= INPUT RECORDS =
......

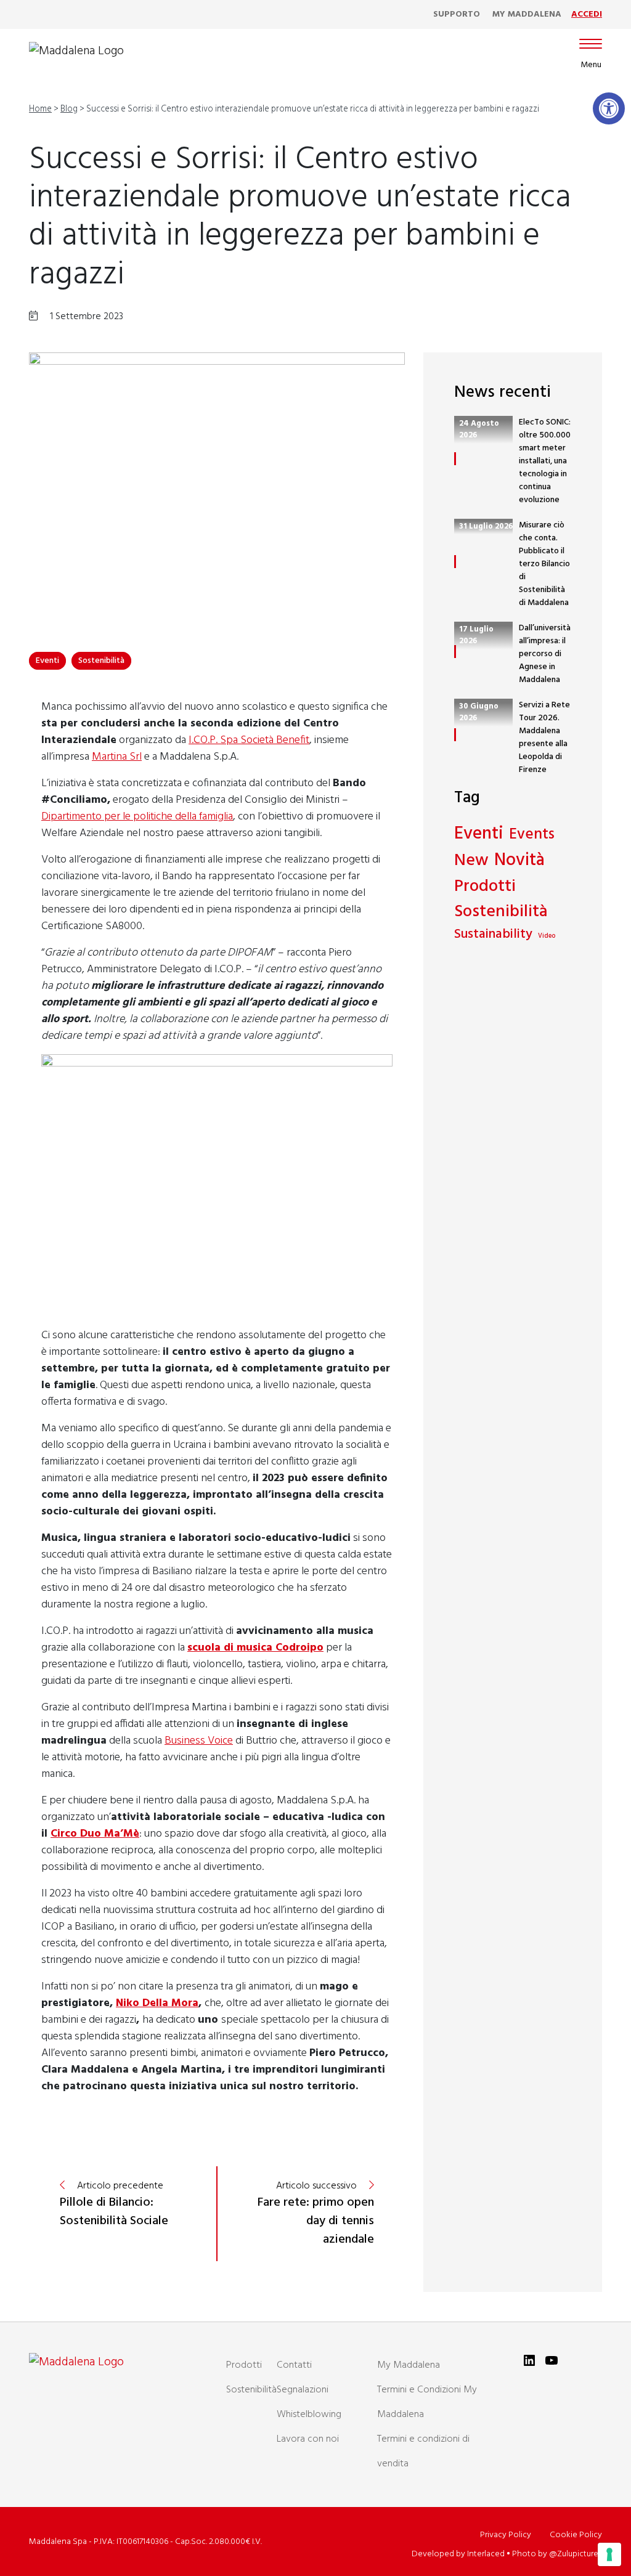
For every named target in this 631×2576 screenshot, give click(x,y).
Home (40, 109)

......

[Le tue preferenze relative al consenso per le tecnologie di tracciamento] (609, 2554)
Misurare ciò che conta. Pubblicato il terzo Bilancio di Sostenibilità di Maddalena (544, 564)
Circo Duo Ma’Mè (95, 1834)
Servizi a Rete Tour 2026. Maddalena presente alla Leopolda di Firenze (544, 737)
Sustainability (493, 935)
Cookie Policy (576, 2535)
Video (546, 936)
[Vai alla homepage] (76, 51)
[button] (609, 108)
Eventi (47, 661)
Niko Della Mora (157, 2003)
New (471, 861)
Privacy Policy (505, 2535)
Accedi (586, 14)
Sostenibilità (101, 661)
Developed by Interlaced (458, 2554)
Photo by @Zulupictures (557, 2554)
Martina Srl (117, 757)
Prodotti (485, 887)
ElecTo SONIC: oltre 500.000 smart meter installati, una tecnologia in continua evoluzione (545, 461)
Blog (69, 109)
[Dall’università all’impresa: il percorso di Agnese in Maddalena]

......

= PROBLEM DESCRIPTION =
What lines in the listing above contain the word "Sostenibilità"? Show each one.

= REPLY =
Misurare ciò che conta. Pubblicato il terzo Bilancio di Sostenibilità di Maddalena (544, 564)
Sostenibilità (101, 661)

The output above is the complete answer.